Activity
Each record below must be returned exactly, with no line left out.

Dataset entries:
· · · · ·
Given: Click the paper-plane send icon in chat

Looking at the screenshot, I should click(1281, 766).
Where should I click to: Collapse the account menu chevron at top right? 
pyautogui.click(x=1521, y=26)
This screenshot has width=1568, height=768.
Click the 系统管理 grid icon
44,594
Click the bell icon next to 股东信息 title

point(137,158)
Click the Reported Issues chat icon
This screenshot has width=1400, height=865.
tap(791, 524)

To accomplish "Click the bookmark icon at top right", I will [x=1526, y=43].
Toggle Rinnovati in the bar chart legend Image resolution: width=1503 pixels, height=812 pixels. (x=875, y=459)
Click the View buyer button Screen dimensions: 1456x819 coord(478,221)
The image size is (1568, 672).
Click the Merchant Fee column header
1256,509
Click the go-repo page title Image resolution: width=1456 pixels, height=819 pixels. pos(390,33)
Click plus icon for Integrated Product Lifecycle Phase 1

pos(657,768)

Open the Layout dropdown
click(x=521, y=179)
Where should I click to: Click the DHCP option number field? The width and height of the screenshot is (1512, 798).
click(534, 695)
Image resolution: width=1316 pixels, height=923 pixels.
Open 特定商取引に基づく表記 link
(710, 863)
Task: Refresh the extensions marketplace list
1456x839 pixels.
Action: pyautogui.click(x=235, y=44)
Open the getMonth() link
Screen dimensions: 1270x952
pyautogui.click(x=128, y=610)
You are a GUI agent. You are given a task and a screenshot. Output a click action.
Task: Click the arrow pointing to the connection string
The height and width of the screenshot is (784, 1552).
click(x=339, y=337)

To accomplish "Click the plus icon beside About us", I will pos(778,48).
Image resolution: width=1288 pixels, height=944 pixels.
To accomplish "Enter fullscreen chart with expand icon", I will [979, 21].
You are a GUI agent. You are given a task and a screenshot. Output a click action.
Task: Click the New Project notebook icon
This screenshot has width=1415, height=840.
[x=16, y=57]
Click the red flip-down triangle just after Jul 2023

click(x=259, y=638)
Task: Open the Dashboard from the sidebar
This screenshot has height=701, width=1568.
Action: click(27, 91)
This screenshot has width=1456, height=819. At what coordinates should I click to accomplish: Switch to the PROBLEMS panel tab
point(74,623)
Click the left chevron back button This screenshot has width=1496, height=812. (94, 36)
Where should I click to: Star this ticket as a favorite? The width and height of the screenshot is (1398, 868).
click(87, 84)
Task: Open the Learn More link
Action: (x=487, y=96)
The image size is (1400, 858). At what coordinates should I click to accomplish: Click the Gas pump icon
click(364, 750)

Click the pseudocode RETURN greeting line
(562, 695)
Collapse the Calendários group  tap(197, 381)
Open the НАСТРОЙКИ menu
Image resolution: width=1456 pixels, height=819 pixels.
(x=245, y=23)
· · · · ·
Exercise response
Given: Click the paper-plane send icon in chat

Looking at the screenshot, I should click(1281, 766).
Where should I click to: Collapse the account menu chevron at top right? 
pyautogui.click(x=1521, y=26)
This screenshot has width=1568, height=768.
Click the 系统管理 grid icon
44,594
Click the bell icon next to 股东信息 title

point(137,158)
Click the Reported Issues chat icon
This screenshot has width=1400, height=865.
tap(791, 524)

To accomplish "Click the bookmark icon at top right", I will [x=1526, y=43].
Toggle Rinnovati in the bar chart legend Image resolution: width=1503 pixels, height=812 pixels. (x=875, y=459)
Click the View buyer button Screen dimensions: 1456x819 coord(478,221)
The image size is (1568, 672).
Click the Merchant Fee column header
1256,509
Click the go-repo page title Image resolution: width=1456 pixels, height=819 pixels. pos(390,33)
Click plus icon for Integrated Product Lifecycle Phase 1

pos(657,768)

Open the Layout dropdown
click(x=521, y=179)
Where should I click to: Click the DHCP option number field? The width and height of the screenshot is (1512, 798).
click(534, 695)
Image resolution: width=1316 pixels, height=923 pixels.
Open 特定商取引に基づく表記 link
(710, 863)
Task: Refresh the extensions marketplace list
1456x839 pixels.
Action: pyautogui.click(x=235, y=44)
Open the getMonth() link
Screen dimensions: 1270x952
pyautogui.click(x=128, y=610)
You are a GUI agent. You are given a task and a screenshot. Output a click action.
Task: Click the arrow pointing to the connection string
The height and width of the screenshot is (784, 1552).
click(x=339, y=337)

To accomplish "Click the plus icon beside About us", I will pos(778,48).
Image resolution: width=1288 pixels, height=944 pixels.
To accomplish "Enter fullscreen chart with expand icon", I will [979, 21].
You are a GUI agent. You are given a task and a screenshot. Output a click action.
Task: Click the New Project notebook icon
This screenshot has width=1415, height=840.
[x=16, y=57]
Click the red flip-down triangle just after Jul 2023

click(x=259, y=638)
Task: Open the Dashboard from the sidebar
This screenshot has height=701, width=1568.
Action: click(27, 91)
This screenshot has width=1456, height=819. At what coordinates should I click to accomplish: Switch to the PROBLEMS panel tab
point(74,623)
Click the left chevron back button This screenshot has width=1496, height=812. (94, 36)
Where should I click to: Star this ticket as a favorite? The width and height of the screenshot is (1398, 868).
click(87, 84)
Task: Open the Learn More link
Action: (x=487, y=96)
The image size is (1400, 858). At what coordinates should I click to accomplish: Click the Gas pump icon
click(364, 750)

Click the pseudocode RETURN greeting line
(562, 695)
Collapse the Calendários group  tap(197, 381)
Open the НАСТРОЙКИ menu
Image resolution: width=1456 pixels, height=819 pixels.
(x=245, y=23)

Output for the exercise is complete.